## PROVIDED PASSAGE

Skip to content
New issue

Have a question about this project? Sign up for a free GitHub account to open an issue and contact its maintainers and the community.

By clicking “Sign up for GitHub”, you agree to our terms of service and privacy statement. We’ll occasionally send you account related emails.

Already on GitHub? Sign in to your account

Double headers when both detect_bom and headers are provided #63

Closed
polettix opened this issue Aug 6, 2023 · 3 comments
Closed

Double headers when both detect_bom and headers are provided #63

polettix opened this issue Aug 6, 2023 · 3 comments

Comments

@polettix
Copy link

polettix commented Aug 6, 2023

Hi!

Using the module for a command-line tool, I'm consistently setting headers => 'auto' and give the possibility to specify a detect_bom based on a command-line option.

Tests show that when both options are active, headers are read twice, which ends up skipping the first line (where real headers live) and trying to set headers from the second line.

I'd say that this behaviour is surprising and sub-optimal, although admittedly there's no indication that this should not behave this way in the docs. I'm currently working this around like this:

my $has_bom = ...;
my @csv_args = (
   ($has_bom ? (detect_bom => 1) : (headers => 'auto')),
    ...

## RAW DATA

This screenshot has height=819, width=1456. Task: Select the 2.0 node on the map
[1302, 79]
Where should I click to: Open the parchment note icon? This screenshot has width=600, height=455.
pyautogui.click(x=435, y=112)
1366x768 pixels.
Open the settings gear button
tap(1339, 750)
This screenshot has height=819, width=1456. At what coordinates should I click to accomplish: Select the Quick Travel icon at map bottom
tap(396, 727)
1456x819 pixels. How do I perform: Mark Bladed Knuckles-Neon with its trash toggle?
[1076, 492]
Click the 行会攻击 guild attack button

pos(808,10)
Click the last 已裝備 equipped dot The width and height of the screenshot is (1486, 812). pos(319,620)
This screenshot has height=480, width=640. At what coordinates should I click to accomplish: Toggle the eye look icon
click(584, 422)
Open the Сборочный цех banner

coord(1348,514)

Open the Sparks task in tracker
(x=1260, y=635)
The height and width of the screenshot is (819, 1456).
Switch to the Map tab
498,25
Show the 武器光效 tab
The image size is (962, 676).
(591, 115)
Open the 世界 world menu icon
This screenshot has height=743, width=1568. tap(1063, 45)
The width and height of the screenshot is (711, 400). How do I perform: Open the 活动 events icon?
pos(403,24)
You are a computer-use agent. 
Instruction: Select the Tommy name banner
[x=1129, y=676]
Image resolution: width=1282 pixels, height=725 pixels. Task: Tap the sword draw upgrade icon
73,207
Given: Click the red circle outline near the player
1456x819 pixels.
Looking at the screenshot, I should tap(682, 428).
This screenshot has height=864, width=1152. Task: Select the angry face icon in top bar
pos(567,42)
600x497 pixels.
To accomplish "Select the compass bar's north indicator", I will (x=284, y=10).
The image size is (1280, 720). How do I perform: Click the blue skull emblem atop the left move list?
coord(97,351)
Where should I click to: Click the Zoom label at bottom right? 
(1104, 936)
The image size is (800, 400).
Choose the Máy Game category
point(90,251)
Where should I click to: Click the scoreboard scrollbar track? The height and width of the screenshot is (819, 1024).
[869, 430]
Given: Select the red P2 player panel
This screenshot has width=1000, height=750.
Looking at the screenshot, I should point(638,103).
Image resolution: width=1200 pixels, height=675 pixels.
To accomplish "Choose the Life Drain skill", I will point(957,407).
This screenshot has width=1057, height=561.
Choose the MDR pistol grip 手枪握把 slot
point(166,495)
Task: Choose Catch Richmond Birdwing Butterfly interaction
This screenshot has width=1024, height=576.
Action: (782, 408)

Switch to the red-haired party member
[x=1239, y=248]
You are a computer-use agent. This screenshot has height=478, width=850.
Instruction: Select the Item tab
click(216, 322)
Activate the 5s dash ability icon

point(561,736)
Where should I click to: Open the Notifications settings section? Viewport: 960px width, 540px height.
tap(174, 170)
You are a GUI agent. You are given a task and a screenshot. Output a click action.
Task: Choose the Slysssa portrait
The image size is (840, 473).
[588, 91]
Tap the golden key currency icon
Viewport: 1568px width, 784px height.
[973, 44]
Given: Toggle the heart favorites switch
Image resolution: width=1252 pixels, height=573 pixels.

## GIVEN INSTRUCTION
According to the GitHub issue, what happens when both detect_bom and headers are active? You won't need the items to do this.

## OUTPUT
The headers are read twice, so the first line with the real headers is skipped and the headers are taken from the second line.